_WORK REQUEST:_ According to the orchid description, when does Prasophyllum graniticola flower?

_PROVIDED PASSAGE:_
****

Prasophyllum graniticola is a species of orchid endemic to New South Wales. It has a single tubular, shiny dark green leaf and up to twenty five scented, greenish to brownish and white flowers. It is only known from two populations on the Northern Tablelands.

==Description==
Prasophyllum graniticola is a terrestrial, perennial, deciduous, herb with an underground tuber and a single shiny, dark green, tube-shaped leaf, 300-550 mm long and 3-5 mm wide with a purplish base. Between ten and twenty five flowers are crowded along a flowering spike 100-200 mm long, reaching to a height of up to 600 mm. The flowers are sweetly scented and greenish to brownish. As with others in the genus, the flowers are inverted so that the labellum is above the column rather than below it. The dorsal sepal is egg-shaped to lance-shaped, 8-10 mm long, about 4 mm wide and has three to five darker veins and a pointed tip. The lateral sepals are linear to lance-shaped, 8-10 mm long, about 2 mm wide and spread widely apart from each other. The petals are white with a red central line, linear to narrow spatula-shaped 8-10 mm long and about 2 mm wide. The labellum is white, oblong to lance-shaped, 8.5-10.5 mm long, about 4 mm wide and turns sharply upwards through more than 90°. There is an egg-shaped to wedge-shaped yellow callus with a dark green base in the centre of the labellum and extending well past the bend. Flowering occurs between late November and late December.

==Taxonomy and naming==
Prasophyllum graniticola was first formally described in 2018 by David Jones and Lachlan Copeland from a specimen collected near Ebor and the description was published in Australian Orchid Review. The specific epithet (graniticola) means 'granite rock-dweller'.

==Distribution and habitat==
This leek orchid grows with grasses, bracken fern and spiny-head mat-rush in woodland at altitudes of about 1200 m. It is only known from two populations near Ebor.

****

Saved data entries
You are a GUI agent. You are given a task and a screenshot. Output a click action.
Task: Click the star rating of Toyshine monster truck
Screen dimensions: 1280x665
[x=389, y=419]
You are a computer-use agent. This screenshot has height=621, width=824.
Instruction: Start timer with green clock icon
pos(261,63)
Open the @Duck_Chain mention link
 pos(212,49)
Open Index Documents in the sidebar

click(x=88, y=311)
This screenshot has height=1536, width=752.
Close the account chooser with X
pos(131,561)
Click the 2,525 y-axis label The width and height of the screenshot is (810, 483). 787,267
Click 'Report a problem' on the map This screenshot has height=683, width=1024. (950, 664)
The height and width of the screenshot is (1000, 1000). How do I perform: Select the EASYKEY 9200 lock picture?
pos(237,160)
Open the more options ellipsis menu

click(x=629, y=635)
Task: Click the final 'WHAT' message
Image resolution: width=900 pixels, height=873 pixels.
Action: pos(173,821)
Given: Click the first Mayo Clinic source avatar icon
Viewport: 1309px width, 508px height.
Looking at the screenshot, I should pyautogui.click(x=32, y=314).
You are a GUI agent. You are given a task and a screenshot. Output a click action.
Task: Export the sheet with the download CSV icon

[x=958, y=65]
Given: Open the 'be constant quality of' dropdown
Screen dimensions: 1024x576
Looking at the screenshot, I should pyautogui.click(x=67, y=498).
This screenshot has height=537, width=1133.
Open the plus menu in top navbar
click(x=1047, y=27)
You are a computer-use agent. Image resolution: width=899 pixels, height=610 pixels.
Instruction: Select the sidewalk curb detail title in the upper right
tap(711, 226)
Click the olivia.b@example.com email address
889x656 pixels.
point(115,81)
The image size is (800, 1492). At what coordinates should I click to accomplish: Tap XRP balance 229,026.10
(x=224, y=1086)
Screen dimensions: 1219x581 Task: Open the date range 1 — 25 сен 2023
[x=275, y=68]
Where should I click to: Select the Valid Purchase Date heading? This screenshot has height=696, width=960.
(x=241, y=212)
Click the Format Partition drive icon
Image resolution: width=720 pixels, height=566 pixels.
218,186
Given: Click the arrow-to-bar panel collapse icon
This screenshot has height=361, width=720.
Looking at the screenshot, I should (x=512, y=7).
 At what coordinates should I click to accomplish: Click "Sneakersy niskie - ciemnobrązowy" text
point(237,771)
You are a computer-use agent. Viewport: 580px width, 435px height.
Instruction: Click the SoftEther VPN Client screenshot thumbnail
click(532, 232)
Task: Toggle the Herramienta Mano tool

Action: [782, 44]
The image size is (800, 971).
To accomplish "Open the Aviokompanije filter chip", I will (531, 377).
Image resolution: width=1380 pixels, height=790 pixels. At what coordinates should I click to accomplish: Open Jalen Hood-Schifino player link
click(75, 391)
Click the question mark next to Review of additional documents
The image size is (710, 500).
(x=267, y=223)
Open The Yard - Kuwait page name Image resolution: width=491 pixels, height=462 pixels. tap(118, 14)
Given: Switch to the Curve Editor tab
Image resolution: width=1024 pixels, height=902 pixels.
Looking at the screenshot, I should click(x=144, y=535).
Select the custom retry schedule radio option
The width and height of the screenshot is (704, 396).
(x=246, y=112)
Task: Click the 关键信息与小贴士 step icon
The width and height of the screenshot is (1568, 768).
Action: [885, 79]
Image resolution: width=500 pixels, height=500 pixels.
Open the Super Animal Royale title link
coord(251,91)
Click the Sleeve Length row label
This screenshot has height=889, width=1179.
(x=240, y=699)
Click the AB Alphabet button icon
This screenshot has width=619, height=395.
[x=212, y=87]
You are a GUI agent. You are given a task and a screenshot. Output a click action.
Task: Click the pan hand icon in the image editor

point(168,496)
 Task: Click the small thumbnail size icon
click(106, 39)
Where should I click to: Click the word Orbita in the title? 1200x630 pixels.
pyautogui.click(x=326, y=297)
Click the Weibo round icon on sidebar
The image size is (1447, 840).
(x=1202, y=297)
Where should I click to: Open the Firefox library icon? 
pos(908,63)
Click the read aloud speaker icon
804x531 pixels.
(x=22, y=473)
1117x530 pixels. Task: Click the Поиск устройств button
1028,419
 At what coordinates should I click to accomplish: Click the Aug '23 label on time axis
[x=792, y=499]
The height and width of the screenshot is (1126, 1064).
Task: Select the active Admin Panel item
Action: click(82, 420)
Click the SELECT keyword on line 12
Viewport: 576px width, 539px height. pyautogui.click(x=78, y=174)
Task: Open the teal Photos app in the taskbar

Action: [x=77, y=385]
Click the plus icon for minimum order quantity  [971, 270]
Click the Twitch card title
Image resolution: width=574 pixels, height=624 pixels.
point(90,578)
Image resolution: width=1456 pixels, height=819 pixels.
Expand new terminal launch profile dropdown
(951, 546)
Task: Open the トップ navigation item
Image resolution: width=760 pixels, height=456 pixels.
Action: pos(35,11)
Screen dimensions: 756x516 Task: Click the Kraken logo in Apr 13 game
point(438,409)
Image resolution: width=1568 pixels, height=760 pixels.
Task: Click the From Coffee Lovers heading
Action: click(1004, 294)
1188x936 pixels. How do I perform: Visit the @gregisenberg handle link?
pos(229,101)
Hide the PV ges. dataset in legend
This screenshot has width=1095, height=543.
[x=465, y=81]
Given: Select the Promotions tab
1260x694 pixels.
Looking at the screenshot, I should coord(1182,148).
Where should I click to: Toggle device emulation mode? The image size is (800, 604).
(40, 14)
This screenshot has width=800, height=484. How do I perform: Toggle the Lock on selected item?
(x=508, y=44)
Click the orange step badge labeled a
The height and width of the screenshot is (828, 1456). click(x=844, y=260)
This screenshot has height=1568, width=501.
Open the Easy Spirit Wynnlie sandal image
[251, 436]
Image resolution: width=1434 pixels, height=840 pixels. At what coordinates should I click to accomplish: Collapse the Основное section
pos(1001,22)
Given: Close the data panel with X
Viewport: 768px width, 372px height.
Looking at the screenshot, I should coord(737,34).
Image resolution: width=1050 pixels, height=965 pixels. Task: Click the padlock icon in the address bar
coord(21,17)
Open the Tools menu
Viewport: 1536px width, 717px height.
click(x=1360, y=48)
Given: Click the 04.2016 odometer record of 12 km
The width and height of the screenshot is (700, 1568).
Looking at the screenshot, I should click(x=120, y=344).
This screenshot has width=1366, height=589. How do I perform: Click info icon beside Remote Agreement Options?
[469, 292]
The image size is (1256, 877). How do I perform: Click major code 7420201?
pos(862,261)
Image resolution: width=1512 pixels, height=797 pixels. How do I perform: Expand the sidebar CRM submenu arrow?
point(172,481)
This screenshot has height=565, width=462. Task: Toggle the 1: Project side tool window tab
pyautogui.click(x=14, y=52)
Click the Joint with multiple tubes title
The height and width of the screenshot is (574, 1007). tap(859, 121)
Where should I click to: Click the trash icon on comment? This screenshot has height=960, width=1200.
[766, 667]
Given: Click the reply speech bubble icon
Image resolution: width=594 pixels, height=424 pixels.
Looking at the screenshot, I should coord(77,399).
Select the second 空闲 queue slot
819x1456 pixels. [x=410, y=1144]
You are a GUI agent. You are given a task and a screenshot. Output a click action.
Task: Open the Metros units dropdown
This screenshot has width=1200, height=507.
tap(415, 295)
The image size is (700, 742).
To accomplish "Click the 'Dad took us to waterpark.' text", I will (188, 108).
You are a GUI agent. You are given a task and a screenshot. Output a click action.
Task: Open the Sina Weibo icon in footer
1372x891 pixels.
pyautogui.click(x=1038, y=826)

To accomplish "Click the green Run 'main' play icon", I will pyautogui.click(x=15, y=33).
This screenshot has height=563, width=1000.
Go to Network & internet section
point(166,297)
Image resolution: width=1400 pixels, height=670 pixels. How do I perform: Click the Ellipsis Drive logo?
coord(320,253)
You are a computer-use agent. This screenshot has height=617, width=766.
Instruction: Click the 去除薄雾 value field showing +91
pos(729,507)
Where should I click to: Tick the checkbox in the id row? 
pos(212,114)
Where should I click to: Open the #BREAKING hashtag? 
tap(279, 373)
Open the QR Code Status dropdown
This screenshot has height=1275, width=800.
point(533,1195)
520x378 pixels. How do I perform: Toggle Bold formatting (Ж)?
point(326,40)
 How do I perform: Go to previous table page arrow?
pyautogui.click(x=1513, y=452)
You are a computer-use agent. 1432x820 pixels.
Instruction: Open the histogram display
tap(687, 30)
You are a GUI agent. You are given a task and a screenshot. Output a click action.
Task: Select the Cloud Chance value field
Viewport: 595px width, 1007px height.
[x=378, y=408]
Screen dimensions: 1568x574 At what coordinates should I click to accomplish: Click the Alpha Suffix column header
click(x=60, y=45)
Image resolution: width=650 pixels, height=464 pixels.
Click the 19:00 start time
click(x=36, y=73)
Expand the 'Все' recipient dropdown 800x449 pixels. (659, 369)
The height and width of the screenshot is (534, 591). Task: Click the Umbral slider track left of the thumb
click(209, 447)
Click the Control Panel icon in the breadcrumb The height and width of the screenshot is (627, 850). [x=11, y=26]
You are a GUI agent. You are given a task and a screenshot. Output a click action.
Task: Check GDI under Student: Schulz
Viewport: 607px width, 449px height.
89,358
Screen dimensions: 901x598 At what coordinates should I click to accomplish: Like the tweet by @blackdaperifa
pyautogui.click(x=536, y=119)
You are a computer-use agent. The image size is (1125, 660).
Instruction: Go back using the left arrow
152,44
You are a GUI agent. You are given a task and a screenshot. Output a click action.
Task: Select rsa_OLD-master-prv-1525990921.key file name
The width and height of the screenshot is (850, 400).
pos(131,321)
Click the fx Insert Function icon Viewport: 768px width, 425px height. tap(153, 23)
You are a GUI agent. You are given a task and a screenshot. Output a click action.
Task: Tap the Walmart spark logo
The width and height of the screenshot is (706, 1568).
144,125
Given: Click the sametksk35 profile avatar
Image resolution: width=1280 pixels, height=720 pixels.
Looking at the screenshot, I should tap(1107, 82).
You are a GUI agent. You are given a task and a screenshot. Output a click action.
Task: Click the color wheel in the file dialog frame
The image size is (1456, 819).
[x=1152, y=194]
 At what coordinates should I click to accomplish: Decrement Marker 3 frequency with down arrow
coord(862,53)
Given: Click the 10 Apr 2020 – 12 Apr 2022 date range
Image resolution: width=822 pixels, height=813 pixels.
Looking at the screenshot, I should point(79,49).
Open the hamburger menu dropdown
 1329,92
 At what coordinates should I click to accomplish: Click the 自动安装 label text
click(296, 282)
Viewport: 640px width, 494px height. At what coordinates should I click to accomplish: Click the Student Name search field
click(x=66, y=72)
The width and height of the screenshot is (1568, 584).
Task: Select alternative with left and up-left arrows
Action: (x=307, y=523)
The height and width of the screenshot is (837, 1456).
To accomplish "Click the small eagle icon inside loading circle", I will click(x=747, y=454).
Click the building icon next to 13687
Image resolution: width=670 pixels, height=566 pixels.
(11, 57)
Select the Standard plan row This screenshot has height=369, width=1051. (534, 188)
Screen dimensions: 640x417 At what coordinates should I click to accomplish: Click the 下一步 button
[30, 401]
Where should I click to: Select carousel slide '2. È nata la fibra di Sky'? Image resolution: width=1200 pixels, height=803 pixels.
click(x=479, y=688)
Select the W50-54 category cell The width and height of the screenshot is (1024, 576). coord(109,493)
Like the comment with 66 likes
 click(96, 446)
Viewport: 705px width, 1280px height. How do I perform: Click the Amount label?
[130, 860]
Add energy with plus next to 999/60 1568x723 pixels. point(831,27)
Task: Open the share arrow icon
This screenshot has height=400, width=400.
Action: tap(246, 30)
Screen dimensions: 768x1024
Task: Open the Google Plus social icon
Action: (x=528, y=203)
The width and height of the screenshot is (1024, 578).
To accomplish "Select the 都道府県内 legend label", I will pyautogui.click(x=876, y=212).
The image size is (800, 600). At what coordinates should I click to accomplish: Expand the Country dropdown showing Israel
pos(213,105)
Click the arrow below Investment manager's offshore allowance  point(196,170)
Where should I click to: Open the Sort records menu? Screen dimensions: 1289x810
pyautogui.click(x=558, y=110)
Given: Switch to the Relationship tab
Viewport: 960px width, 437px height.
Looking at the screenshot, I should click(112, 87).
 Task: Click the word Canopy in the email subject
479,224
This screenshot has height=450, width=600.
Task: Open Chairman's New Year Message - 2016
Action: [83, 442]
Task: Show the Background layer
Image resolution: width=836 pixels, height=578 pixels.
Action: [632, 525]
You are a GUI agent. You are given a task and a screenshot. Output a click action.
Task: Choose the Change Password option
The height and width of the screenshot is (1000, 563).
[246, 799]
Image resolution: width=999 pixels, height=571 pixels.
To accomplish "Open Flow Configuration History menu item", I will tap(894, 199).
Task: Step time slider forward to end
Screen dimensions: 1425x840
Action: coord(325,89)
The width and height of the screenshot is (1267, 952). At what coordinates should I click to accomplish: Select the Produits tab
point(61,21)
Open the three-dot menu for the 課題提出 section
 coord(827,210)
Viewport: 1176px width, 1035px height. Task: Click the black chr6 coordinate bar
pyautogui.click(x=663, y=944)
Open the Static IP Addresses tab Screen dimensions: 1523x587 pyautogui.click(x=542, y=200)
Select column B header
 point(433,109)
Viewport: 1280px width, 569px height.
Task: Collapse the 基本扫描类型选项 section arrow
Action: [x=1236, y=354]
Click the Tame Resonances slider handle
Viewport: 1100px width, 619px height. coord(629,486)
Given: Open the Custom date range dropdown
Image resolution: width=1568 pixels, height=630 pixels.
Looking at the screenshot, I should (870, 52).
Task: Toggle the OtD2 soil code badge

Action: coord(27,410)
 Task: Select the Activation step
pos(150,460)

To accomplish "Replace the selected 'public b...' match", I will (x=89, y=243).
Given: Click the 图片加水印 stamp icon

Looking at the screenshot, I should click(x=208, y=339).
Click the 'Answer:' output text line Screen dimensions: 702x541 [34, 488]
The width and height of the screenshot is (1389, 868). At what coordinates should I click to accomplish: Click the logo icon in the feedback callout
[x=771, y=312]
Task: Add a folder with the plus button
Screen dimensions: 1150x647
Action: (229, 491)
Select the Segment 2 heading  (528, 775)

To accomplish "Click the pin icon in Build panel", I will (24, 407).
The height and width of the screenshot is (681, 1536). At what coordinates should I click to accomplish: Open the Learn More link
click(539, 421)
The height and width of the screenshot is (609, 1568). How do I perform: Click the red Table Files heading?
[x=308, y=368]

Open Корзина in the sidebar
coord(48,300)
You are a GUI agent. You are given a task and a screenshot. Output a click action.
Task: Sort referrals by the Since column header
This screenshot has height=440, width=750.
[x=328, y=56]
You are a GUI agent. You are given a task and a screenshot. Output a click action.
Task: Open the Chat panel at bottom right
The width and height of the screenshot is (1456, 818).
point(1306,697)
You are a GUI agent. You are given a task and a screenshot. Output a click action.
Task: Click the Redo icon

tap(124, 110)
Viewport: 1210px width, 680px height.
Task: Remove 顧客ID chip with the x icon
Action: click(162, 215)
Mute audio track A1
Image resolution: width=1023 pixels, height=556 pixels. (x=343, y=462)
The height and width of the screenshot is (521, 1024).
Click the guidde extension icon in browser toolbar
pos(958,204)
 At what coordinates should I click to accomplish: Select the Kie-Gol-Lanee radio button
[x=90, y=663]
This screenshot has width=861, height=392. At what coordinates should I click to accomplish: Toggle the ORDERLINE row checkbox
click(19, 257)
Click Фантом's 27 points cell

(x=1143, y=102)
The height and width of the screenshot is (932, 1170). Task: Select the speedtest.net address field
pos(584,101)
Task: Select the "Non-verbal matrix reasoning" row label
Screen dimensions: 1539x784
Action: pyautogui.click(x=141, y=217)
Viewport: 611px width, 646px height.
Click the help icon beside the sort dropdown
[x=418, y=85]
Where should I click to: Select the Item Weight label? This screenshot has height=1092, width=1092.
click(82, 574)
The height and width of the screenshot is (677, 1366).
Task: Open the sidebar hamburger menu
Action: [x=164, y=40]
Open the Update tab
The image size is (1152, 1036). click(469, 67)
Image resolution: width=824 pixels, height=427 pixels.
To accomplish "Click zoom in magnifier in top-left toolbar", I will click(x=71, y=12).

****

_YOUR RESPONSE:_ Between late November and late December.